* _TASK ITEM_:
Print out the records precisely, keeping each line identical to its source.

(Dataset entries)
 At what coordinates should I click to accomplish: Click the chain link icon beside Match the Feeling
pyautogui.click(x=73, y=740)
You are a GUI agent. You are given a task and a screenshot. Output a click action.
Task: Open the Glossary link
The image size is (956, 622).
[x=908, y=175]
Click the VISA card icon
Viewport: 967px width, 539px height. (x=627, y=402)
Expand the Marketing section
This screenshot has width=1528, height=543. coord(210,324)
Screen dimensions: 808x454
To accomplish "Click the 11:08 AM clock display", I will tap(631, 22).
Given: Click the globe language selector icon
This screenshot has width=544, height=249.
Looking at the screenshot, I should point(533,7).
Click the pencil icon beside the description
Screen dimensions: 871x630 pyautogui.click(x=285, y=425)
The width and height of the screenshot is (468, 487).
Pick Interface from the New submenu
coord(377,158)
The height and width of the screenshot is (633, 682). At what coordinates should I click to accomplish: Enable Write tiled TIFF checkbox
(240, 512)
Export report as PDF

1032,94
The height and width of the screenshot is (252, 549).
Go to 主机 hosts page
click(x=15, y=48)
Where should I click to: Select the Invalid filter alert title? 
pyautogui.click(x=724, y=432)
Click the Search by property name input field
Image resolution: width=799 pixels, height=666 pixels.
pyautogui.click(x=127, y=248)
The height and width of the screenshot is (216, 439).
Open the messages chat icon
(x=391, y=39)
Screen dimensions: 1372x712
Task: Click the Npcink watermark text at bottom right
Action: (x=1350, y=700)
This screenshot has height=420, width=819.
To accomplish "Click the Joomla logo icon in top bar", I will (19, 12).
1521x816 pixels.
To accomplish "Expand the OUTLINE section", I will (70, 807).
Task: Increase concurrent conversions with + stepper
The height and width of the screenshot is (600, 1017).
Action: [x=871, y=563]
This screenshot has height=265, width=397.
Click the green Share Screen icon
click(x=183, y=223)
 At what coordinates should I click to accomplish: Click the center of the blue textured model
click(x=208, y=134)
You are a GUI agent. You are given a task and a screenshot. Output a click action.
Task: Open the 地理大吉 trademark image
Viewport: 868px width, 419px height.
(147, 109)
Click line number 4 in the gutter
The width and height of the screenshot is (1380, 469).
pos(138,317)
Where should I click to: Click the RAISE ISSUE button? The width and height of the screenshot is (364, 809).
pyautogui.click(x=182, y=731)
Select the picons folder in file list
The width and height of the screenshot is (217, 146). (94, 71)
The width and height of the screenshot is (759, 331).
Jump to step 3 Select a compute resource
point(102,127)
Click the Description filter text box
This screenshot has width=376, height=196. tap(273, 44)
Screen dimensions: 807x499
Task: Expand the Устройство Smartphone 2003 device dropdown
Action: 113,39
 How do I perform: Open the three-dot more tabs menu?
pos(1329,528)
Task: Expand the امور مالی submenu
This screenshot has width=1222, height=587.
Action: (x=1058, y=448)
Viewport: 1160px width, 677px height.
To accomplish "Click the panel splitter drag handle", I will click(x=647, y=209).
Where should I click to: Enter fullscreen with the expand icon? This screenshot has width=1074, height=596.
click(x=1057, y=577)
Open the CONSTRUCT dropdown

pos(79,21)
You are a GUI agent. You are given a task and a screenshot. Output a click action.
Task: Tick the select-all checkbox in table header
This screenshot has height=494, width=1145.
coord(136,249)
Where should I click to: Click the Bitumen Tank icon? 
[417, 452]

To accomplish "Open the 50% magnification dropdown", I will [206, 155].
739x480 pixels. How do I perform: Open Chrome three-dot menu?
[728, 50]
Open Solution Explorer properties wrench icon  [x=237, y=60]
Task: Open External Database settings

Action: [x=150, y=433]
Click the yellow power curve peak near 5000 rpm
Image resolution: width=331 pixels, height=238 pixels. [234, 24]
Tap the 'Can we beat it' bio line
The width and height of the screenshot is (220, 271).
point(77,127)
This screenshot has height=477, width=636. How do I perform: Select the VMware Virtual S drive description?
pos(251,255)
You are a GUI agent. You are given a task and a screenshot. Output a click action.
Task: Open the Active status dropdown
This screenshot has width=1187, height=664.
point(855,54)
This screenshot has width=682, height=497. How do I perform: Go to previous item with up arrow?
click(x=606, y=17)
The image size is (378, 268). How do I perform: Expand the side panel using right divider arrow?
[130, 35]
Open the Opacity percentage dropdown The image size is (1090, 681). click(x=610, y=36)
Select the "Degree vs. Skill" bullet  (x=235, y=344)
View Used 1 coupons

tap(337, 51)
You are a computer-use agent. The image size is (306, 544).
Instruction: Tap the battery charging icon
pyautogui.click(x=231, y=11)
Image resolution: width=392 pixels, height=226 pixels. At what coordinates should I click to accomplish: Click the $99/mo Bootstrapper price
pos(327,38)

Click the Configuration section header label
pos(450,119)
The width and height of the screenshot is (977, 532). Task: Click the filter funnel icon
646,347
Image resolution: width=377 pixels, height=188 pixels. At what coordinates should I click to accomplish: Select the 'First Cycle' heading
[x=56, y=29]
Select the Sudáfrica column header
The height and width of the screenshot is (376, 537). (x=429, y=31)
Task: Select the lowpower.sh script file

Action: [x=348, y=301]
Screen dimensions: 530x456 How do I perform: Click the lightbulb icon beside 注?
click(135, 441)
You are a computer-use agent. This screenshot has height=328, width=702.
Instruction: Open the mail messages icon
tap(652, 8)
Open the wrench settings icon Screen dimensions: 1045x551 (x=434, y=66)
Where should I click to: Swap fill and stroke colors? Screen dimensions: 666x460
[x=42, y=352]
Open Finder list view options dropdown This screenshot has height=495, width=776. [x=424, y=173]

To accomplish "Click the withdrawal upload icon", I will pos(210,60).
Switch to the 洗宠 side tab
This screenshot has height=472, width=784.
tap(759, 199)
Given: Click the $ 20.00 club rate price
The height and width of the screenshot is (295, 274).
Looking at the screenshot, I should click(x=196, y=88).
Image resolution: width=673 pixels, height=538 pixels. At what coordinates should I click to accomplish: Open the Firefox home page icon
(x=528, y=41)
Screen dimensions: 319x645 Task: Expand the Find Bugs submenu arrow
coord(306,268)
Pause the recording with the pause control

* _ANSWER BELOW_:
 At what coordinates should I click to accomplish: Click the chain link icon beside Match the Feeling
pyautogui.click(x=73, y=740)
You are a GUI agent. You are given a task and a screenshot. Output a click action.
Task: Open the Glossary link
The image size is (956, 622).
[x=908, y=175]
Click the VISA card icon
Viewport: 967px width, 539px height. (x=627, y=402)
Expand the Marketing section
This screenshot has width=1528, height=543. coord(210,324)
Screen dimensions: 808x454
To accomplish "Click the 11:08 AM clock display", I will tap(631, 22).
Given: Click the globe language selector icon
This screenshot has width=544, height=249.
Looking at the screenshot, I should point(533,7).
Click the pencil icon beside the description
Screen dimensions: 871x630 pyautogui.click(x=285, y=425)
The width and height of the screenshot is (468, 487).
Pick Interface from the New submenu
coord(377,158)
The height and width of the screenshot is (633, 682). At what coordinates should I click to accomplish: Enable Write tiled TIFF checkbox
(240, 512)
Export report as PDF

1032,94
The height and width of the screenshot is (252, 549).
Go to 主机 hosts page
click(x=15, y=48)
Where should I click to: Select the Invalid filter alert title? 
pyautogui.click(x=724, y=432)
Click the Search by property name input field
Image resolution: width=799 pixels, height=666 pixels.
pyautogui.click(x=127, y=248)
The height and width of the screenshot is (216, 439).
Open the messages chat icon
(x=391, y=39)
Screen dimensions: 1372x712
Task: Click the Npcink watermark text at bottom right
Action: (x=1350, y=700)
This screenshot has height=420, width=819.
To accomplish "Click the Joomla logo icon in top bar", I will (19, 12).
1521x816 pixels.
To accomplish "Expand the OUTLINE section", I will (70, 807).
Task: Increase concurrent conversions with + stepper
The height and width of the screenshot is (600, 1017).
Action: [x=871, y=563]
This screenshot has height=265, width=397.
Click the green Share Screen icon
click(x=183, y=223)
 At what coordinates should I click to accomplish: Click the center of the blue textured model
click(x=208, y=134)
You are a GUI agent. You are given a task and a screenshot. Output a click action.
Task: Open the 地理大吉 trademark image
Viewport: 868px width, 419px height.
(147, 109)
Click line number 4 in the gutter
The width and height of the screenshot is (1380, 469).
pos(138,317)
Where should I click to: Click the RAISE ISSUE button? The width and height of the screenshot is (364, 809).
pyautogui.click(x=182, y=731)
Select the picons folder in file list
The width and height of the screenshot is (217, 146). (94, 71)
The width and height of the screenshot is (759, 331).
Jump to step 3 Select a compute resource
point(102,127)
Click the Description filter text box
This screenshot has width=376, height=196. tap(273, 44)
Screen dimensions: 807x499
Task: Expand the Устройство Smartphone 2003 device dropdown
Action: 113,39
 How do I perform: Open the three-dot more tabs menu?
pos(1329,528)
Task: Expand the امور مالی submenu
This screenshot has width=1222, height=587.
Action: (x=1058, y=448)
Viewport: 1160px width, 677px height.
To accomplish "Click the panel splitter drag handle", I will click(x=647, y=209).
Where should I click to: Enter fullscreen with the expand icon? This screenshot has width=1074, height=596.
click(x=1057, y=577)
Open the CONSTRUCT dropdown

pos(79,21)
You are a GUI agent. You are given a task and a screenshot. Output a click action.
Task: Tick the select-all checkbox in table header
This screenshot has height=494, width=1145.
coord(136,249)
Where should I click to: Click the Bitumen Tank icon? 
[417, 452]

To accomplish "Open the 50% magnification dropdown", I will [206, 155].
739x480 pixels. How do I perform: Open Chrome three-dot menu?
[728, 50]
Open Solution Explorer properties wrench icon  [x=237, y=60]
Task: Open External Database settings

Action: [x=150, y=433]
Click the yellow power curve peak near 5000 rpm
Image resolution: width=331 pixels, height=238 pixels. [234, 24]
Tap the 'Can we beat it' bio line
The width and height of the screenshot is (220, 271).
point(77,127)
This screenshot has height=477, width=636. How do I perform: Select the VMware Virtual S drive description?
pos(251,255)
You are a GUI agent. You are given a task and a screenshot. Output a click action.
Task: Open the Active status dropdown
This screenshot has width=1187, height=664.
point(855,54)
This screenshot has width=682, height=497. How do I perform: Go to previous item with up arrow?
click(x=606, y=17)
The image size is (378, 268). How do I perform: Expand the side panel using right divider arrow?
[130, 35]
Open the Opacity percentage dropdown The image size is (1090, 681). click(x=610, y=36)
Select the "Degree vs. Skill" bullet  (x=235, y=344)
View Used 1 coupons

tap(337, 51)
You are a computer-use agent. The image size is (306, 544).
Instruction: Tap the battery charging icon
pyautogui.click(x=231, y=11)
Image resolution: width=392 pixels, height=226 pixels. At what coordinates should I click to accomplish: Click the $99/mo Bootstrapper price
pos(327,38)

Click the Configuration section header label
pos(450,119)
The width and height of the screenshot is (977, 532). Task: Click the filter funnel icon
646,347
Image resolution: width=377 pixels, height=188 pixels. At what coordinates should I click to accomplish: Select the 'First Cycle' heading
[x=56, y=29]
Select the Sudáfrica column header
The height and width of the screenshot is (376, 537). (x=429, y=31)
Task: Select the lowpower.sh script file

Action: [x=348, y=301]
Screen dimensions: 530x456 How do I perform: Click the lightbulb icon beside 注?
click(135, 441)
You are a computer-use agent. This screenshot has height=328, width=702.
Instruction: Open the mail messages icon
tap(652, 8)
Open the wrench settings icon Screen dimensions: 1045x551 (x=434, y=66)
Where should I click to: Swap fill and stroke colors? Screen dimensions: 666x460
[x=42, y=352]
Open Finder list view options dropdown This screenshot has height=495, width=776. [x=424, y=173]

To accomplish "Click the withdrawal upload icon", I will pos(210,60).
Switch to the 洗宠 side tab
This screenshot has height=472, width=784.
tap(759, 199)
Given: Click the $ 20.00 club rate price
The height and width of the screenshot is (295, 274).
Looking at the screenshot, I should click(x=196, y=88).
Image resolution: width=673 pixels, height=538 pixels. At what coordinates should I click to accomplish: Open the Firefox home page icon
(x=528, y=41)
Screen dimensions: 319x645 Task: Expand the Find Bugs submenu arrow
coord(306,268)
Pause the recording with the pause control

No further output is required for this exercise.